We have been together for almost 7 months now. It was a hard start but we accepted our flaws and tried to make things work. Until recently there were somethings he did we inconsistent with his previous behaviour and I would normally ask like "hey why are you doing this" to a point where he told me I was nagging him too much and he got tired. It was just the feeling that came with the inconsistency that got to me. He also did other things which I corrected but to him it felt like I was controlling him when all I was doing was correcting him. Now he wants space and it's hurting me so bad.
Do you think I came out too hard with the corrections? Was I nagging? Did my actions push him away? Someone please give me advise.
Last updated on:2026-06-23T17:46:11+05:30
Comments (5)
i was in a relationship where every little change in behavior set off alarm bells in my head, and i'd keep bringing things up because i wanted reassurance. eventually my partner felt exhausted, even though i wasn't trying to fight with him.
i don't think asking questions automatically means you were nagging. i was learning the difference between raising a concern and trying to correct someone's behavior. once i stopped feeling responsible for fixing everything, a lot of tension disappeared.
That's the issue, especially when it's something that concerns me and affects me emotionally I address it.
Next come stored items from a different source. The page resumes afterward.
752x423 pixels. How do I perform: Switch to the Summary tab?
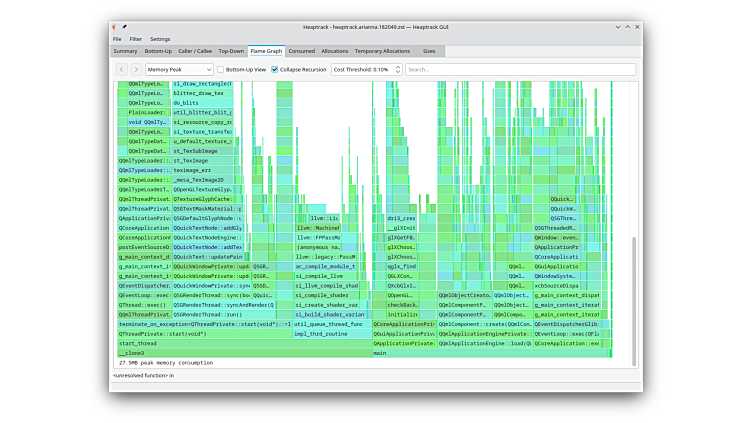point(125,51)
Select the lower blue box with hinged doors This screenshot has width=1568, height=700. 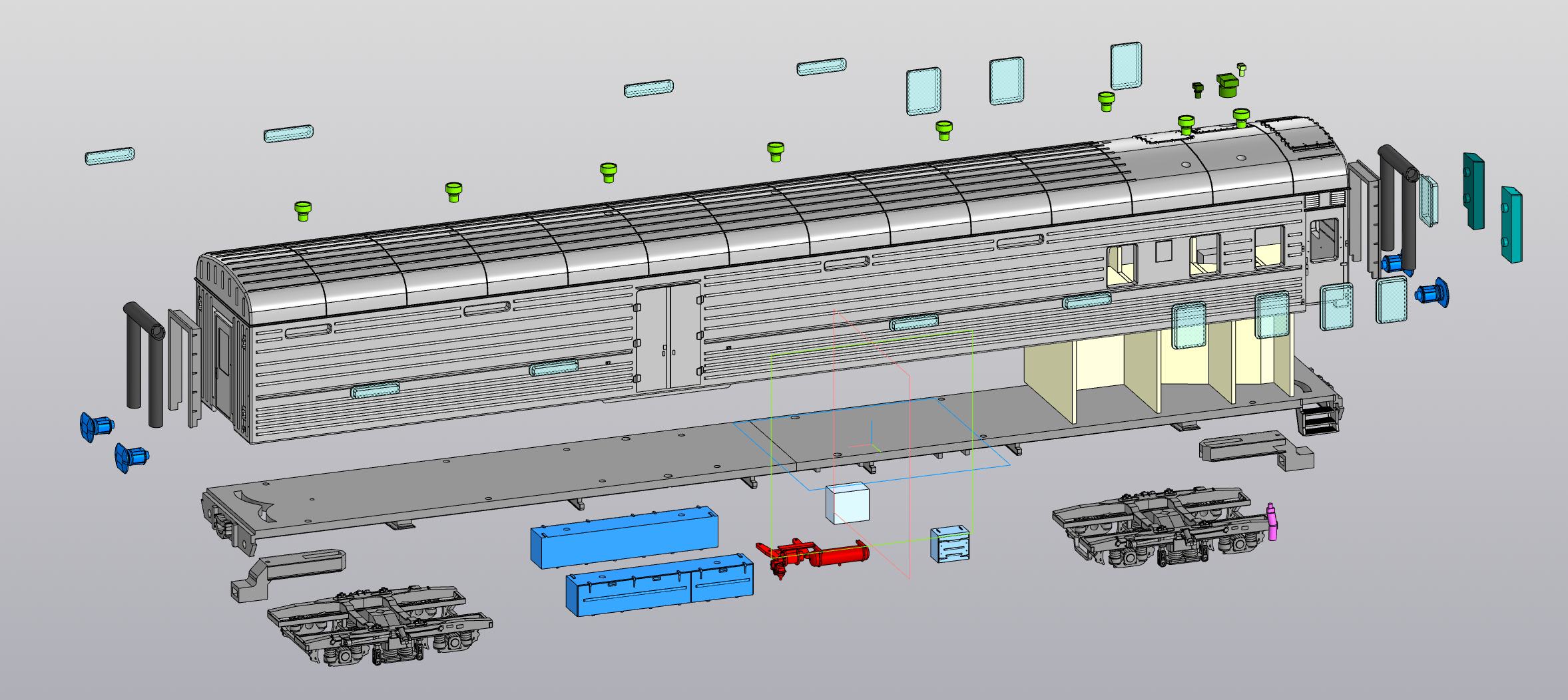(x=659, y=586)
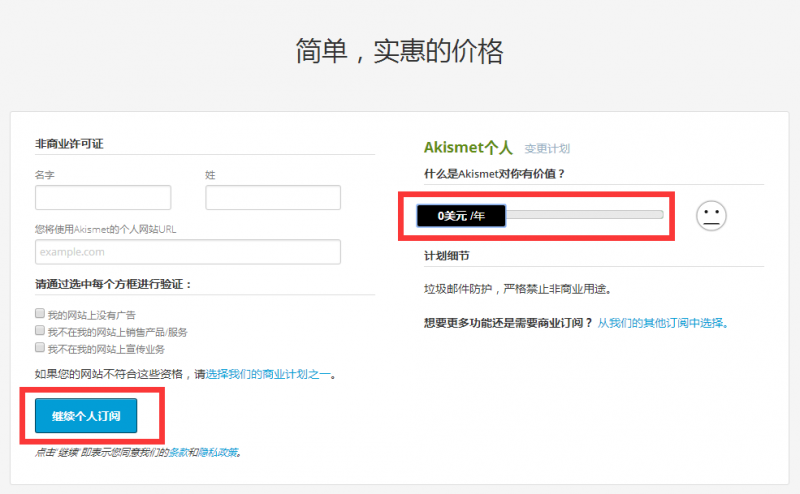Open the 变更计划 link

coord(547,149)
I've done that one too many times and he thinks I am controlling and told me that he is tired of me nagging him alot. Its like I walk on egg shells all the time
when you say you were "correcting" him, were these things that crossed your boundaries or were they habits and choices you wished he'd handle differently
Habits a choices I wished he handled differently and openly with a view to learn and grow in the relationship. It was never intended to insult him.